_Source data:_
━━━━━━━━━━━━━━━━━━━━━━━━━━━━━━

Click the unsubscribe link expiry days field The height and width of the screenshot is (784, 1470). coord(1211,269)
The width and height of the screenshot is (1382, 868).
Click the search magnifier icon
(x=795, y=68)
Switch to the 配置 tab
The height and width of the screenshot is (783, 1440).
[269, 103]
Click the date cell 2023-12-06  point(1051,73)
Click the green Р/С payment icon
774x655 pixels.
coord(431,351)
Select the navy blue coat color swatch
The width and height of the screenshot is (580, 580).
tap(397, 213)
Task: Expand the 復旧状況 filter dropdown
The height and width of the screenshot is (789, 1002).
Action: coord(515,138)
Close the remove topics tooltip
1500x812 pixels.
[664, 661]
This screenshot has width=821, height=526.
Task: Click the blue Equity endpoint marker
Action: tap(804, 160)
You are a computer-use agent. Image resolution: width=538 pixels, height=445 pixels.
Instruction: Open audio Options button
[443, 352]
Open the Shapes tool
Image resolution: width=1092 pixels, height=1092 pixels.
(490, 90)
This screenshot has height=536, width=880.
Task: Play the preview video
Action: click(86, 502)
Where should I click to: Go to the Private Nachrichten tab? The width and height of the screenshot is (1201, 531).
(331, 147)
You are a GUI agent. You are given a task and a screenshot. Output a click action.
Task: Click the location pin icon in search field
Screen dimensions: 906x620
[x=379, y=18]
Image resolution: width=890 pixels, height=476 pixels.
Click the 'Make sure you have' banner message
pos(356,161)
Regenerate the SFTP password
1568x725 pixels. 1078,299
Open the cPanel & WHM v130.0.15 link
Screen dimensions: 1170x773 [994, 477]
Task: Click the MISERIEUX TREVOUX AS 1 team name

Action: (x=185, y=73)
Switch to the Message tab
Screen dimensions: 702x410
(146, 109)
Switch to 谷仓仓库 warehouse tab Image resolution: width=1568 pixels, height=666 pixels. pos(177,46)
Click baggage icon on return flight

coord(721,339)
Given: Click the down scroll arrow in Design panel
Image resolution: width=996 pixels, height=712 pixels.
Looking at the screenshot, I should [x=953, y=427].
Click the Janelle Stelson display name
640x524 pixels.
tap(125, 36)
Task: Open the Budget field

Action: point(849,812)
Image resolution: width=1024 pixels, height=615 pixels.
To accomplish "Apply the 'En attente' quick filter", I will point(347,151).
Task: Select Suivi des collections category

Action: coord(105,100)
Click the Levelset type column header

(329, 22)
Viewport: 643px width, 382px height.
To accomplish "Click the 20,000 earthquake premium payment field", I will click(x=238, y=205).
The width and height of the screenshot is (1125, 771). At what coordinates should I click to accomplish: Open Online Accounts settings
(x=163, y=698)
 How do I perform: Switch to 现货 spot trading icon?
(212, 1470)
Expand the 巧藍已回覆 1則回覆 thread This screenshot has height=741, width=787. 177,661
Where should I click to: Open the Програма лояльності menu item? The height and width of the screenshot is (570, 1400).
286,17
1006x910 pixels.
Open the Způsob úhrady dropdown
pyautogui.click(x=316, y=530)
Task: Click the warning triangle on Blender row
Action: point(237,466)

━━━━━━━━━━━━━━━━━━━━━━━━━━━━━━

_What is expected:_
Locate all lines in the listing above with the word "agent" and copy them.

_Task solution:_
You are a computer-use agent. Image resolution: width=538 pixels, height=445 pixels.
You are a GUI agent. You are given a task and a screenshot. Output a click action.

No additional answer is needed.